What was the Japanese multi asset bubble?
For starters, Skyrocketing Real Estate and euphoric stock market moves.
Edward Chancellor, in his book Devil Take the Hindmost provided stats on the Japan real estate and stock market bubble from the 1980s:
- Land prices increased 5000% from 1956 to 1986 though consumer prices only doubled in that time.
- In the 1980s, share prices increased 3x faster than corporate profits for Japanese corporations.
- By 1990, the total Japanese property market was valued at over 2,000 trillion yen or roughly 4x the real estate value of the entire United States.
- The grounds on the Imperial Palace were estimated to be worth more than the entire real estate value of California or Canada at the market peak.
- There were over 20 golf clubs that cost more than $1 million to join.
- In 1989, the P/E ratio on the Nikkei was 60x trailing 12 month earnings.
Source: Ben Carlson’s blog
What caused the bubble?
It was pure private greed and government mistakes as Robert J. Samuelson says in this Washington post article.
What did the Japanese Government do?
Between 1985 and 1989, the Bank of Japan kept interest rates very low. The yen was rising on foreign exchange markets, making Japan’s exports more expensive abroad.

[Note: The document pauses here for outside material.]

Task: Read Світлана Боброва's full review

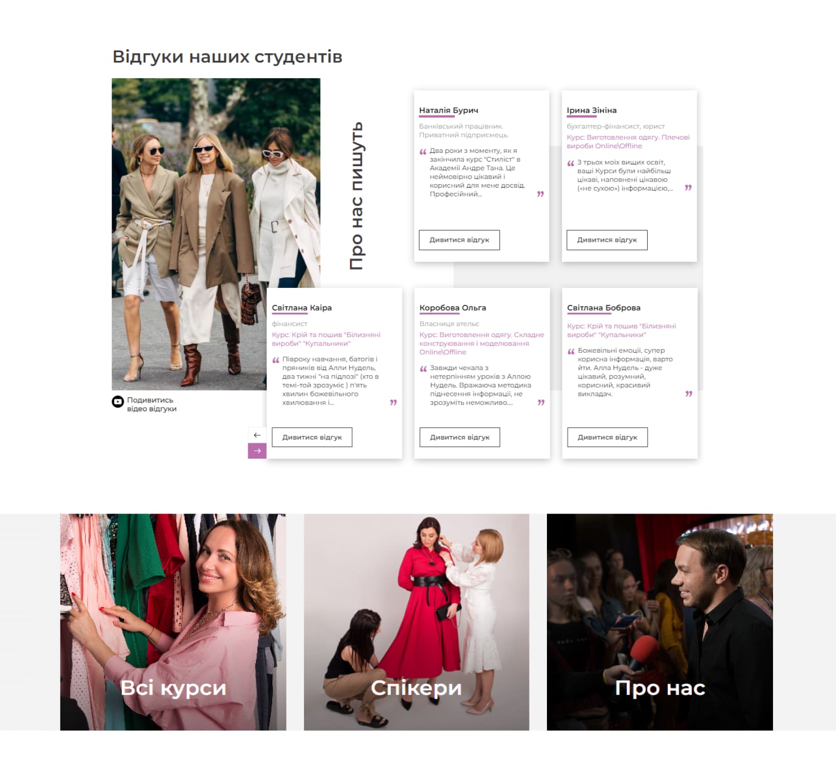Action: click(x=607, y=437)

The idea was to stimulate domestic spending to offset a feared loss of exports. The key discount rate dropped to 2.5 percent. Easy credit fueled an explosion of corporate investment in new equipment and factories, residential and office construction.

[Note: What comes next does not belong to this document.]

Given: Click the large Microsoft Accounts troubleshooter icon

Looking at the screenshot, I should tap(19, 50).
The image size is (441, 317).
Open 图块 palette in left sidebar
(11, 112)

What followed after that was rampant speculation in both real estate and stock markets with residential land values in major cities rising 167% and the stock market doubling within no time.
How did the bubble burst?
- After realizing that this level of growth and speculation isn’t sustainable and hyper inflation is the most likely outcome, in late 1989, Yasushi Mieno–the bank’s new head, began to raise interest rates sharply. Without easy credit, the speculative machine went into reverse. Land prices, the stock market and corporate investments began to slide. The economy slowed dramatically.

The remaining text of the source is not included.